Öncelikle, dini olarak azınlık olduğun bir ülkede yaşamak, bu dini azınlığa etnik köken bakımından da dezavantajlı gurupta olmak eklenince kim olduğun konusu üzerine bir parça daha fazla düşünüyorsun. Koskoca lisede tek örtülü kız olduğunda, etrafında adı Işid’in katilleriyle aynı olan kimse olmayınca, babanın sakalı terörist denilen adamlara benzediğinde hayat bir nebze zorlaşır haliyle. Doğal olarak gruplaşmak, bir kimliği ve aidiyeti aramak normal. Mipsterlık da aslında bu türden bir millenyal kuşak tanımı; “Biz diğer Müslümanlar gibi değiliz,ama sizin gibi de değiliz. Son teknolojiyi seviyoruz, kendi modamızı takip ediyoruz, kaykay da yapıyoruz, oruç da tutuyoruz, sanattan, sinemadan, müzikten ve tiyatrodan hoşlanıyoruz…”

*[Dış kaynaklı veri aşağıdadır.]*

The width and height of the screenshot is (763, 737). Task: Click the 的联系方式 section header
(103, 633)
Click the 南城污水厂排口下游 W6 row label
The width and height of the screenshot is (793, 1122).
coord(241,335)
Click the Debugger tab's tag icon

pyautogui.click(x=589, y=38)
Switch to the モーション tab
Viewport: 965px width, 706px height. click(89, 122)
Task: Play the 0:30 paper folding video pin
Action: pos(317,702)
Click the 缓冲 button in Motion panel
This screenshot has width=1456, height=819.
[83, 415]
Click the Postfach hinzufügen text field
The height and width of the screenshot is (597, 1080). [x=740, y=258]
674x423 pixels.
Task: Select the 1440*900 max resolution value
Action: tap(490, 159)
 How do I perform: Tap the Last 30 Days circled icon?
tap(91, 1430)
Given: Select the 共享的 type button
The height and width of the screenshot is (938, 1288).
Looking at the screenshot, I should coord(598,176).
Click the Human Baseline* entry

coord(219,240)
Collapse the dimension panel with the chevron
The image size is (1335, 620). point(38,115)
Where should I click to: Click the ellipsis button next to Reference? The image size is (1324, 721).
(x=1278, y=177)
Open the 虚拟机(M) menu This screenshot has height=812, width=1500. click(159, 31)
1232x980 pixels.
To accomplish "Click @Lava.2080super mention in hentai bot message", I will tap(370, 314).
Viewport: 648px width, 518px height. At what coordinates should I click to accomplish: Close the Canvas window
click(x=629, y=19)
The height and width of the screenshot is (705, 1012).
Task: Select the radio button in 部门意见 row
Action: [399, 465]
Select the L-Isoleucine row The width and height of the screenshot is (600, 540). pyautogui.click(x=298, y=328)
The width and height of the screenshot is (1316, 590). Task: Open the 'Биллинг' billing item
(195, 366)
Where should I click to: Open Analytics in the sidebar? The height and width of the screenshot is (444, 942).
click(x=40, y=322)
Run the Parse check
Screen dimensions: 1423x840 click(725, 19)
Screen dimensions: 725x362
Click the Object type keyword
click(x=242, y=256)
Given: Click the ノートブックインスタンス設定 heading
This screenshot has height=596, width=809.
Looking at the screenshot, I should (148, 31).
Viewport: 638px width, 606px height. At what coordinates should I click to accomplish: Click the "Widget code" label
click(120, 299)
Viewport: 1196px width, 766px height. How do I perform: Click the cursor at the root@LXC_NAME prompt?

Ama tabi bu artık tanımlanmış, kategorize edilmiş grubun bir de tüketici vasfı var. Bu tüketici olma hali belki de başımızdaki asıl dert, hepimizin. Sonuçta bütünüyle sosyal medya hatta mesajlaşma programları ve belki de telefon konuşmaları insanları bir tüketici grubuna dahil etmek ve reklam göstermek amacıyla kullanılıyor. Bunun oy kullanma davranışına etkisini de Facebook davasında görmüştük. Sosyal medya sayesinde görünür olan Mipsterların da endüstride bir karşılığı oldu elbette. En önemlisi helal kozmetik olabilir. Dini bakımdan belirli hassasiyetleri olan ama güncel olanı asla kaçırmayan bu grup için ayrı “modest line” kıyafetler de tasarlandı. Hatta örtülü olsun olmasın, Müslüman kadınlara yönelik birçok firma ürünler çıkardı, Ramazan ya da bayramlar için özel indirimler bile söz konusu Amerika’da. Hana Tajima’nın Uniqlo ile tasarladığı örtüler en iyi göstergelerinden birisiydi bunun. Ama bu endüstriyel ve ani tepki tam olarak talebi hala karşılamıyor. Örneğin, kozmetik ve cilt bakımı ürünlerinde helal maddelerin kullanılmış olması, cruelty free (yani hayvanlar üzerinde deney yapılmamış) olması ve sürdürülebilir bir üretim modelinin olması gibi taleplere verilen cevap hala cılız. Moda konusunda da durum farklı değil, sadece örtülü bir seri yapmak ya da abaya koleksiyonu çıkarmak Mipsterları tatmin etmiyor. Kıyafetin kumaşından üretim koşullarına hem insanlara hem de doğaya saygılı bir süreç talep ediyorlar. Yani, tüketimde tek ölçüt ürünün Müslümanlar için yapılması değil, aynı zamanda etik değerlere de uygun olmasını talep ediyorlar.
Peki sizce Mipsterlık Müslüman gençlere normların dışına çıkma ve kendini ifade etme olanağı mı veriyor yoksa yeni bir Batı rüzgarı mı?